Sebagai institusi pencetak “agent of change” sekolah sejatinya haris menempatkan diri sebagai media strategis untuk menguatkan nilai-nilai etika dan estetika moral, religi, kesejarahan, nasionalisme, dan budaya. Namun, megahnya pagar, bangunan laboratorium, serta aula tidak disertai dengan kekayaan perbendaharaan buku (sastra) di perpustakaan dan intensitas peminjaman buku yang menggembirakan. Sehingga, kualitas hasil pembelajaran cenderung “hampa” dan terkesan babak belur. Pada pembelajaran apresiasi sastra, siswa tidak diajak untuk aktif dan apresiatif teks-teks sastra yang sesungguhnya, tetapi semata teksbookish (hafal-menghafal karya dan nama pengarangnya).
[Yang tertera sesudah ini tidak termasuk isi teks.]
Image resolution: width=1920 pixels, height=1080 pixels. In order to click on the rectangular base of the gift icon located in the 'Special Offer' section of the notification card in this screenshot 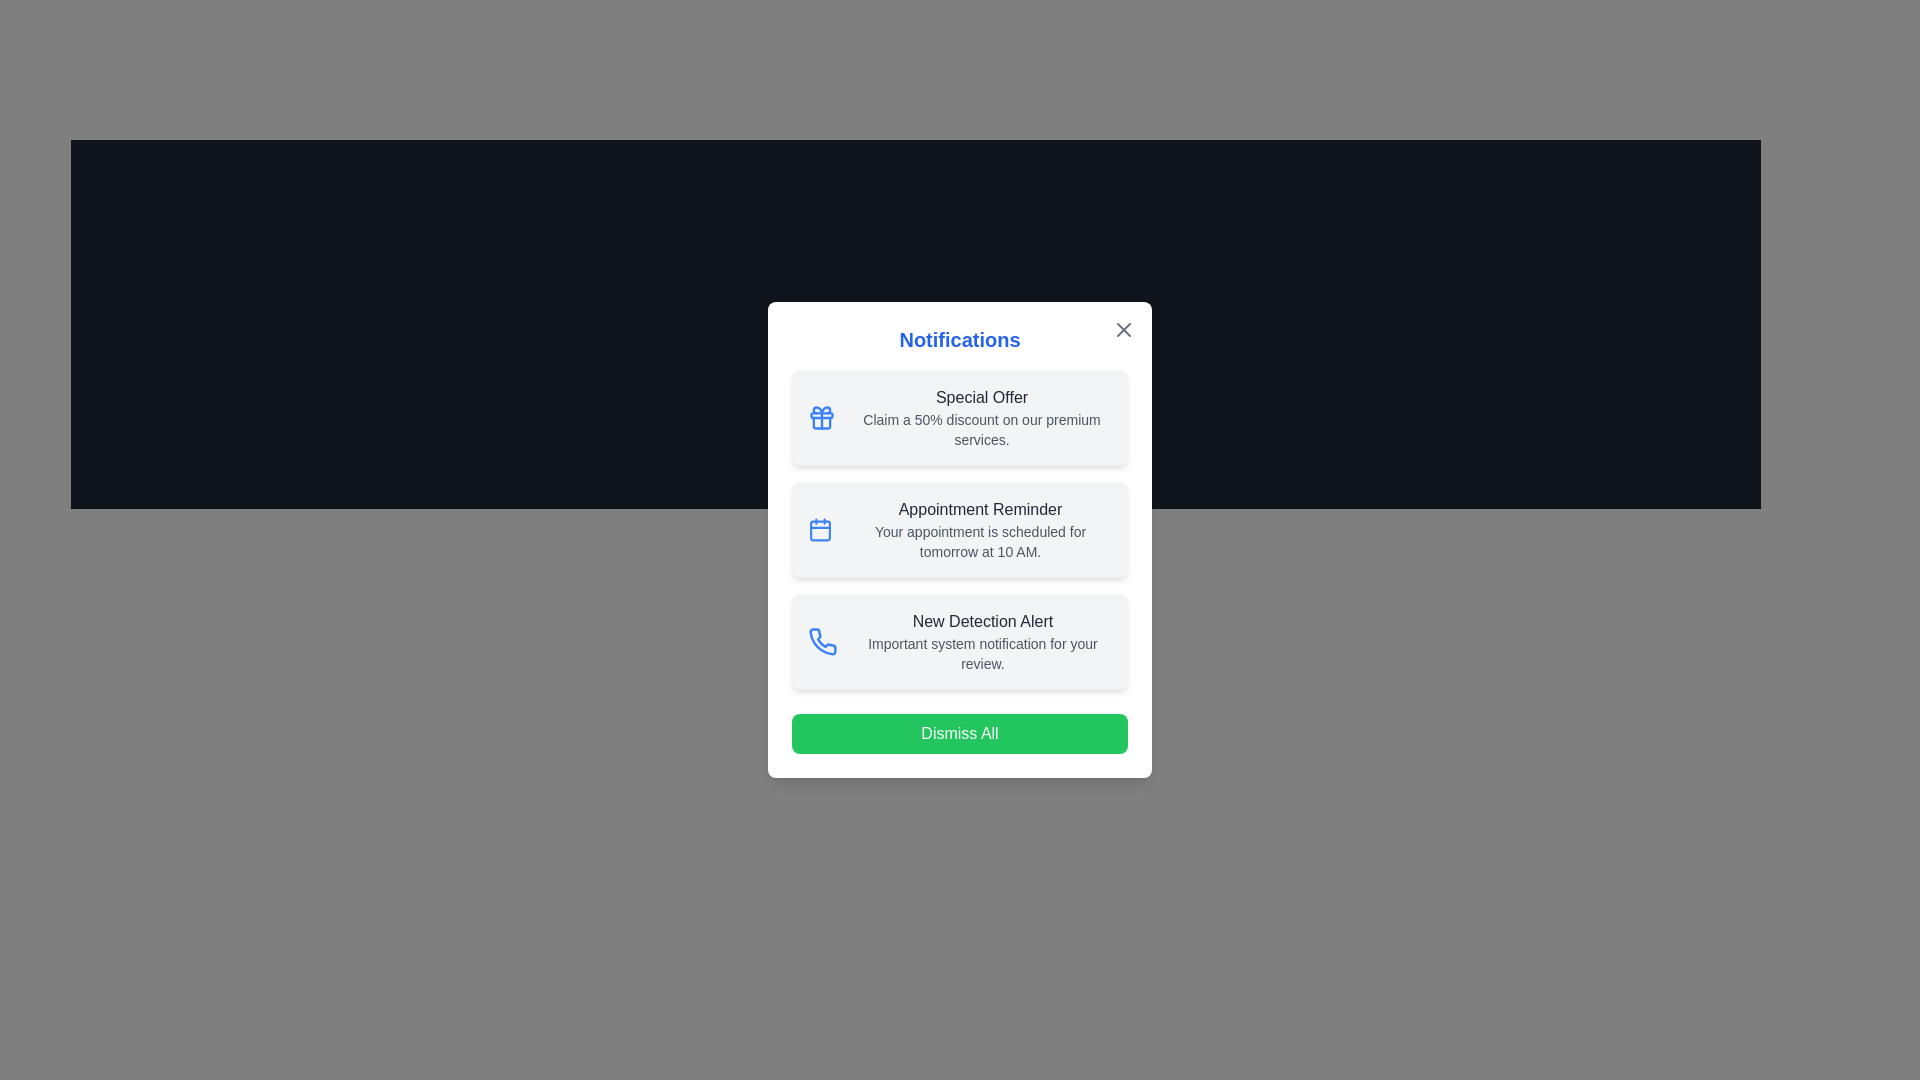, I will do `click(821, 422)`.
Kalaupun lebih mendalam, kegiatan apresiasi sastra terpatron habis dalam bingkai yang diberikan dalam buku, LKS, BKS, dll. Dalam pembelajaran apresiasi sastra, guru mengajak siswa berhenti pada cover luar (permukaan), sehingga siswa gagal menikmati kandungan nilai-nilai dalam karya sastra. Realitas pembelajaran apresiasi sastra seperti ini tidak saja memprihatinkan, tetapi juga mengubur kecerdasan emosional dan spiritual siswa sebagai individu yang humanistis.
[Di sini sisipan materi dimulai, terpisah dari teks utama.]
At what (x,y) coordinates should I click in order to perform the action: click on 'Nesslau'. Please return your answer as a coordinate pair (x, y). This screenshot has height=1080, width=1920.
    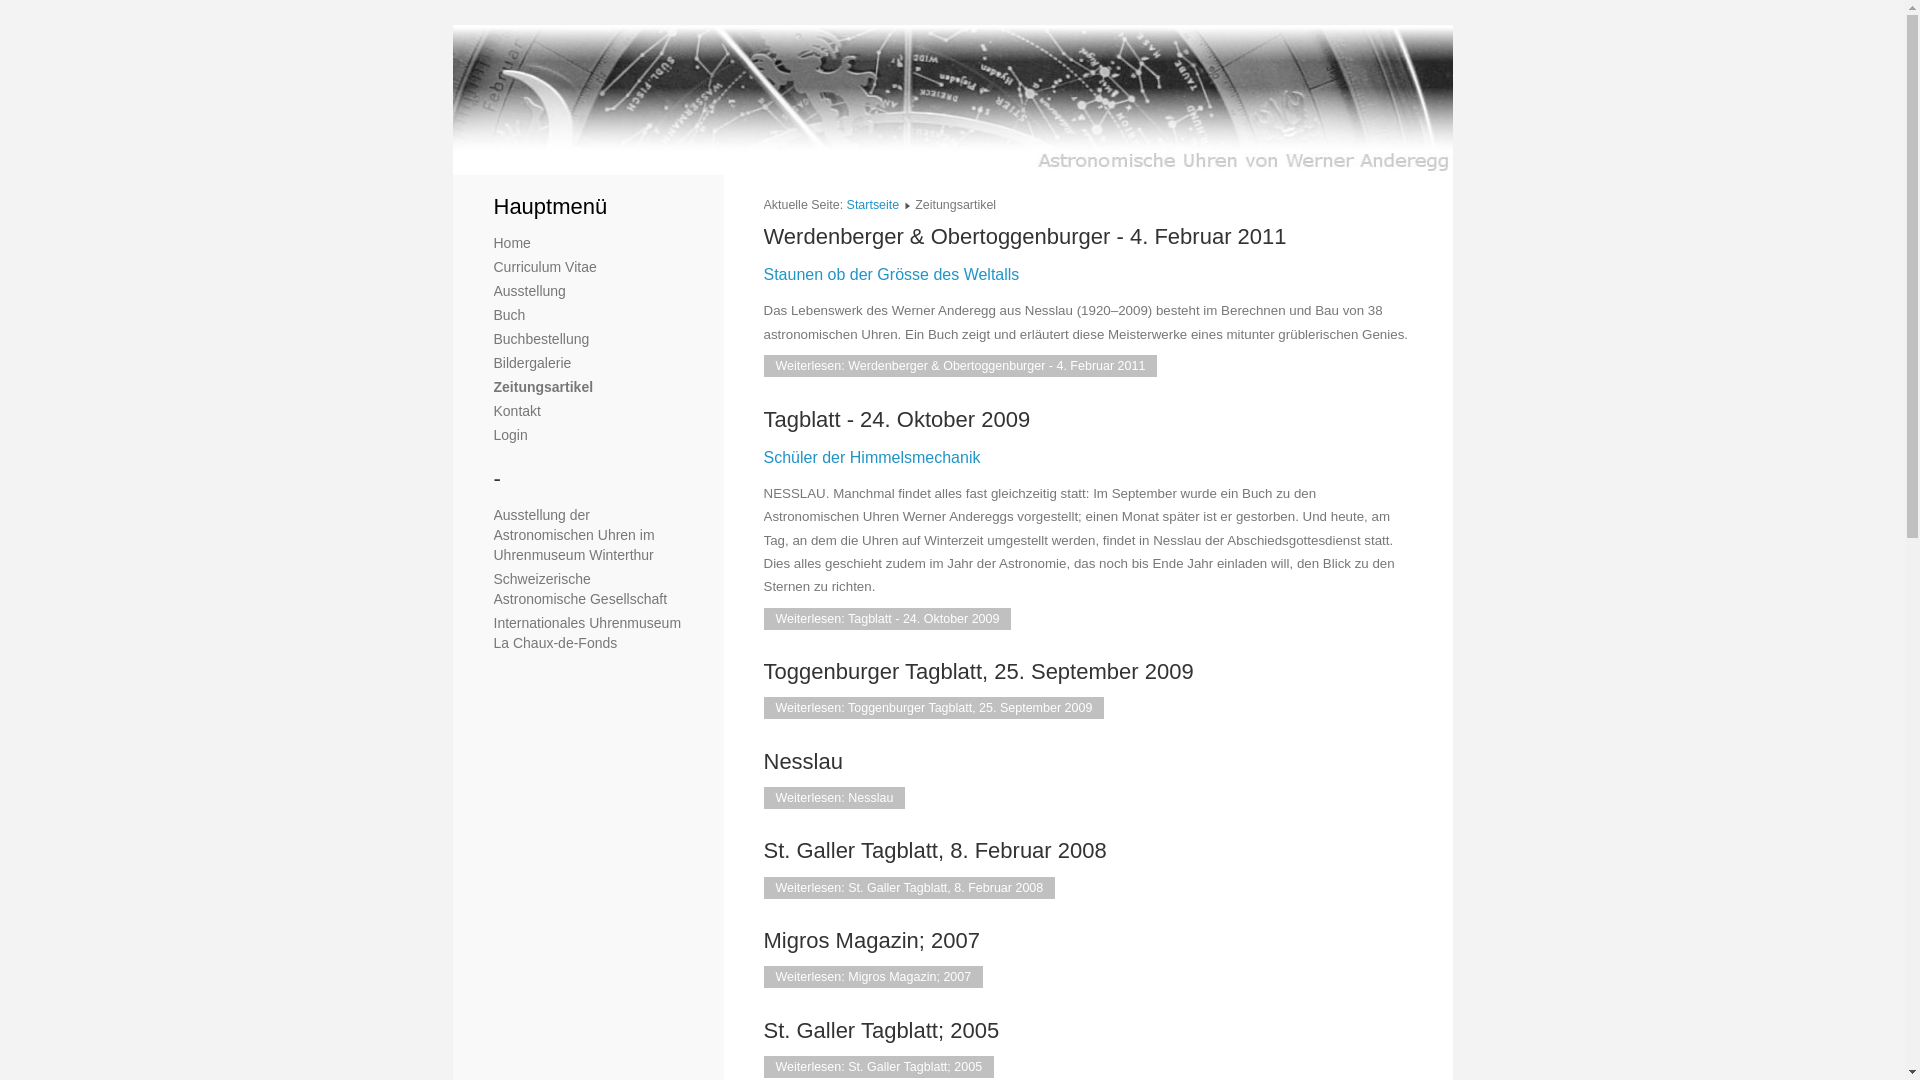
    Looking at the image, I should click on (803, 761).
Sejatinya, pembelajaran apresiasi sastra adalah belajar tentang hidup dan kehidupan. Seorang pembaca dapat mengidentifikasikan dirinya secara bebas dan memetik katarsis dari tokoh-tokoh cerita, jalinan konflik, tema, setting budaya, setting waktu dan tempat, sehingga pembaca memperoleh kesadaran secara humanistis dalam upaya memandang segala fenomena, pernik-pernik peritiwa, dan liku-liku kehidupan. Seperti halnya karya seni yang lain, sebuah karya sastra seringkali mampu mengajak pembacanya membangun refleksi. Karya sastra menjadi lentera penerang sisi-sisi gelap (kebinatangan) manusia dalam hidup dan berkehidupan. Melalui jalinan peristiwa, proyeksi tokoh secara fisik dan psikologis, teks literasi sastra menjadi tiruan yang mengayakan batin siswa sebagai manusia yang multidimensional. Kekuatan bahasa (diksi dan gramatikalnya) menuntun pembangunan landasan konstruksi personal yang beretika, berestetika, bermoral, dan beragama.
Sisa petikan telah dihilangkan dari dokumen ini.